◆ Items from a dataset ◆
=== Begin Enclosure ===
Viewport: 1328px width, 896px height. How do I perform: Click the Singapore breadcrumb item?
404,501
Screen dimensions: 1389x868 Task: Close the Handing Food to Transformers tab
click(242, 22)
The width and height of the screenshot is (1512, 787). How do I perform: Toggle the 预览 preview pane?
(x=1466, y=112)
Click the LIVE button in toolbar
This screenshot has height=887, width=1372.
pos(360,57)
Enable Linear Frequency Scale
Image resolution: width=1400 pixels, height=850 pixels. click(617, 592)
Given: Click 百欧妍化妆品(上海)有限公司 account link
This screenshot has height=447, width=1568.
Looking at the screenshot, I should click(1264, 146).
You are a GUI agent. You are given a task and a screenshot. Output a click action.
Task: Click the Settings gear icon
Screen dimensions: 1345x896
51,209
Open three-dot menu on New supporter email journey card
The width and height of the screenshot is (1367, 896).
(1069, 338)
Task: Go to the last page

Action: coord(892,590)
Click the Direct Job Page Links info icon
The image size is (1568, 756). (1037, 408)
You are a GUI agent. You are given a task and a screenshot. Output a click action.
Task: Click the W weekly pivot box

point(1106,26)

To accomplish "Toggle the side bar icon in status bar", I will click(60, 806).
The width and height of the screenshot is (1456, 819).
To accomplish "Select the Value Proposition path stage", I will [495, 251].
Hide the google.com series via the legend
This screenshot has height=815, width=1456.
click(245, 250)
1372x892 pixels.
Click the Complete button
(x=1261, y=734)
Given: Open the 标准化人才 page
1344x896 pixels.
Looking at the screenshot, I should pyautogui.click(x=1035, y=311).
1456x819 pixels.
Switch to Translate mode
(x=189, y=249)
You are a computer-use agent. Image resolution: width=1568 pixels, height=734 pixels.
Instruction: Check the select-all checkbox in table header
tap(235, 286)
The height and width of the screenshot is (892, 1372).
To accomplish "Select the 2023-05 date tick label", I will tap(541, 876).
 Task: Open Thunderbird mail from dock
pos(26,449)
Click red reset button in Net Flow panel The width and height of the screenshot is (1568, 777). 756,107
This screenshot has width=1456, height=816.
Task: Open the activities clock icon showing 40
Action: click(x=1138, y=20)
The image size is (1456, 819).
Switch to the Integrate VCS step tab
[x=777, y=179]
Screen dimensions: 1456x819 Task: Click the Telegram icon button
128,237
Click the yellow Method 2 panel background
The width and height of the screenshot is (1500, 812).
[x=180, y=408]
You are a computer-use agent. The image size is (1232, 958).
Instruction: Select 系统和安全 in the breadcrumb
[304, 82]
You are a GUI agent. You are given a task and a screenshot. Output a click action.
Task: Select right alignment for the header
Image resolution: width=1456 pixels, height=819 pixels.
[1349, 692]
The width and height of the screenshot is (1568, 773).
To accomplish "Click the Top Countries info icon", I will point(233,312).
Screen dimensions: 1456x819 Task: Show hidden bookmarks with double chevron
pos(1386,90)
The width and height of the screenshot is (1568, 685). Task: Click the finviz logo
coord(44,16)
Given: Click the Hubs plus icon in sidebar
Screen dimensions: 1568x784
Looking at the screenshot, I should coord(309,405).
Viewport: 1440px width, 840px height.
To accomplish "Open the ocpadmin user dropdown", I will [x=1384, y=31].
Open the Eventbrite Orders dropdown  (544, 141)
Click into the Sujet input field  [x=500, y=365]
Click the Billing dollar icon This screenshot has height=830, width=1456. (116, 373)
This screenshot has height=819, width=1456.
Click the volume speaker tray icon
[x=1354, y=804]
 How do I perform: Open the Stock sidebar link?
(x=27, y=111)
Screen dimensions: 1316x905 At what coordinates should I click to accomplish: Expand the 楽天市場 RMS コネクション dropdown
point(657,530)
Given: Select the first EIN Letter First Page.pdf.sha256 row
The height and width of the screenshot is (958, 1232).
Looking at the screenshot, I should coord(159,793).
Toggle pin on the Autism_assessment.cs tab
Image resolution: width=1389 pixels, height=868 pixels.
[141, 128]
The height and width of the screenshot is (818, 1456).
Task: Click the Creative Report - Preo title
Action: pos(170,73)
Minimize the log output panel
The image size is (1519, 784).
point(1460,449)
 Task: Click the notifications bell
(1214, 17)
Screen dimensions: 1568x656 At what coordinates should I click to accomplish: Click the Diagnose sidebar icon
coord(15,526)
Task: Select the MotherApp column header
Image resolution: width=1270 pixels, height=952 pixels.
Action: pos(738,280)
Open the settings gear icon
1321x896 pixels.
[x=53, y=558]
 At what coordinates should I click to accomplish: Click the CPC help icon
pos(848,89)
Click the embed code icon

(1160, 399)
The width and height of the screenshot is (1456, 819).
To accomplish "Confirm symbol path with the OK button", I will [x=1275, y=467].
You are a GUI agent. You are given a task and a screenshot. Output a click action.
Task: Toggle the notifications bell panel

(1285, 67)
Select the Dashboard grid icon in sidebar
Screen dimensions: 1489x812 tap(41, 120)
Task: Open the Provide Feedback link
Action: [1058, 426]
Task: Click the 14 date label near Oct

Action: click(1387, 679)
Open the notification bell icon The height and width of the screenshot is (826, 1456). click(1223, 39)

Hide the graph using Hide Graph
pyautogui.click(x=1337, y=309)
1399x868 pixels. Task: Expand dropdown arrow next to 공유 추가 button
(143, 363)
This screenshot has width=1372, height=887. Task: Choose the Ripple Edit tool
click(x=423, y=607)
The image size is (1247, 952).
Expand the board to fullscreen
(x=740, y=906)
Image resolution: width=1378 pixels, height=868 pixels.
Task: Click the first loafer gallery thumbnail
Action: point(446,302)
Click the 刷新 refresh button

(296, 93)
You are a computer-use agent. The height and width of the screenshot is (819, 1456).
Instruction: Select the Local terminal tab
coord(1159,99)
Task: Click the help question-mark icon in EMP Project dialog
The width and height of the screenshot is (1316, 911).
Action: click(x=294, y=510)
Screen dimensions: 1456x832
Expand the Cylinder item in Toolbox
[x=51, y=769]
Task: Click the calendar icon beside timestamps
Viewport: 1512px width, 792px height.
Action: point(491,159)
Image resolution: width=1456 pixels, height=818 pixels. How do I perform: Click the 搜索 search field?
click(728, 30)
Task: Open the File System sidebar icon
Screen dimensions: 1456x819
=== End Enclosure ===
◆ WHAT IS REQUIRED ◆
Every record listed above should be reproduced exactly.

◆ FINISHED EXERCISE ◆
Viewport: 1328px width, 896px height. How do I perform: Click the Singapore breadcrumb item?
404,501
Screen dimensions: 1389x868 Task: Close the Handing Food to Transformers tab
click(242, 22)
The width and height of the screenshot is (1512, 787). How do I perform: Toggle the 预览 preview pane?
(x=1466, y=112)
Click the LIVE button in toolbar
This screenshot has height=887, width=1372.
pos(360,57)
Enable Linear Frequency Scale
Image resolution: width=1400 pixels, height=850 pixels. click(617, 592)
Given: Click 百欧妍化妆品(上海)有限公司 account link
This screenshot has height=447, width=1568.
Looking at the screenshot, I should click(1264, 146).
You are a GUI agent. You are given a task and a screenshot. Output a click action.
Task: Click the Settings gear icon
Screen dimensions: 1345x896
51,209
Open three-dot menu on New supporter email journey card
The width and height of the screenshot is (1367, 896).
(1069, 338)
Task: Go to the last page

Action: coord(892,590)
Click the Direct Job Page Links info icon
The image size is (1568, 756). (1037, 408)
You are a GUI agent. You are given a task and a screenshot. Output a click action.
Task: Click the W weekly pivot box

point(1106,26)

To accomplish "Toggle the side bar icon in status bar", I will click(60, 806).
The width and height of the screenshot is (1456, 819).
To accomplish "Select the Value Proposition path stage", I will [495, 251].
Hide the google.com series via the legend
This screenshot has height=815, width=1456.
click(245, 250)
1372x892 pixels.
Click the Complete button
(x=1261, y=734)
Given: Open the 标准化人才 page
1344x896 pixels.
Looking at the screenshot, I should pyautogui.click(x=1035, y=311).
1456x819 pixels.
Switch to Translate mode
(x=189, y=249)
You are a computer-use agent. Image resolution: width=1568 pixels, height=734 pixels.
Instruction: Check the select-all checkbox in table header
tap(235, 286)
The height and width of the screenshot is (892, 1372).
To accomplish "Select the 2023-05 date tick label", I will tap(541, 876).
 Task: Open Thunderbird mail from dock
pos(26,449)
Click red reset button in Net Flow panel The width and height of the screenshot is (1568, 777). 756,107
This screenshot has width=1456, height=816.
Task: Open the activities clock icon showing 40
Action: click(x=1138, y=20)
The image size is (1456, 819).
Switch to the Integrate VCS step tab
[x=777, y=179]
Screen dimensions: 1456x819 Task: Click the Telegram icon button
128,237
Click the yellow Method 2 panel background
The width and height of the screenshot is (1500, 812).
[x=180, y=408]
You are a computer-use agent. The image size is (1232, 958).
Instruction: Select 系统和安全 in the breadcrumb
[304, 82]
You are a GUI agent. You are given a task and a screenshot. Output a click action.
Task: Select right alignment for the header
Image resolution: width=1456 pixels, height=819 pixels.
[1349, 692]
The width and height of the screenshot is (1568, 773).
To accomplish "Click the Top Countries info icon", I will point(233,312).
Screen dimensions: 1456x819 Task: Show hidden bookmarks with double chevron
pos(1386,90)
The width and height of the screenshot is (1568, 685). Task: Click the finviz logo
coord(44,16)
Given: Click the Hubs plus icon in sidebar
Screen dimensions: 1568x784
Looking at the screenshot, I should coord(309,405).
Viewport: 1440px width, 840px height.
To accomplish "Open the ocpadmin user dropdown", I will [x=1384, y=31].
Open the Eventbrite Orders dropdown  (544, 141)
Click into the Sujet input field  [x=500, y=365]
Click the Billing dollar icon This screenshot has height=830, width=1456. (116, 373)
This screenshot has height=819, width=1456.
Click the volume speaker tray icon
[x=1354, y=804]
 How do I perform: Open the Stock sidebar link?
(x=27, y=111)
Screen dimensions: 1316x905 At what coordinates should I click to accomplish: Expand the 楽天市場 RMS コネクション dropdown
point(657,530)
Given: Select the first EIN Letter First Page.pdf.sha256 row
The height and width of the screenshot is (958, 1232).
Looking at the screenshot, I should coord(159,793).
Toggle pin on the Autism_assessment.cs tab
Image resolution: width=1389 pixels, height=868 pixels.
[141, 128]
The height and width of the screenshot is (818, 1456).
Task: Click the Creative Report - Preo title
Action: pos(170,73)
Minimize the log output panel
The image size is (1519, 784).
point(1460,449)
 Task: Click the notifications bell
(1214, 17)
Screen dimensions: 1568x656 At what coordinates should I click to accomplish: Click the Diagnose sidebar icon
coord(15,526)
Task: Select the MotherApp column header
Image resolution: width=1270 pixels, height=952 pixels.
Action: pos(738,280)
Open the settings gear icon
1321x896 pixels.
[x=53, y=558]
 At what coordinates should I click to accomplish: Click the CPC help icon
pos(848,89)
Click the embed code icon

(1160, 399)
The width and height of the screenshot is (1456, 819).
To accomplish "Confirm symbol path with the OK button", I will [x=1275, y=467].
You are a GUI agent. You are given a task and a screenshot. Output a click action.
Task: Toggle the notifications bell panel

(1285, 67)
Select the Dashboard grid icon in sidebar
Screen dimensions: 1489x812 tap(41, 120)
Task: Open the Provide Feedback link
Action: [1058, 426]
Task: Click the 14 date label near Oct

Action: click(1387, 679)
Open the notification bell icon The height and width of the screenshot is (826, 1456). click(1223, 39)

Hide the graph using Hide Graph
pyautogui.click(x=1337, y=309)
1399x868 pixels. Task: Expand dropdown arrow next to 공유 추가 button
(143, 363)
This screenshot has width=1372, height=887. Task: Choose the Ripple Edit tool
click(x=423, y=607)
The image size is (1247, 952).
Expand the board to fullscreen
(x=740, y=906)
Image resolution: width=1378 pixels, height=868 pixels.
Task: Click the first loafer gallery thumbnail
Action: point(446,302)
Click the 刷新 refresh button

(296, 93)
You are a computer-use agent. The height and width of the screenshot is (819, 1456).
Instruction: Select the Local terminal tab
coord(1159,99)
Task: Click the help question-mark icon in EMP Project dialog
The width and height of the screenshot is (1316, 911).
Action: click(x=294, y=510)
Screen dimensions: 1456x832
Expand the Cylinder item in Toolbox
[x=51, y=769]
Task: Click the calendar icon beside timestamps
Viewport: 1512px width, 792px height.
Action: point(491,159)
Image resolution: width=1456 pixels, height=818 pixels. How do I perform: Click the 搜索 search field?
click(728, 30)
Task: Open the File System sidebar icon
Screen dimensions: 1456x819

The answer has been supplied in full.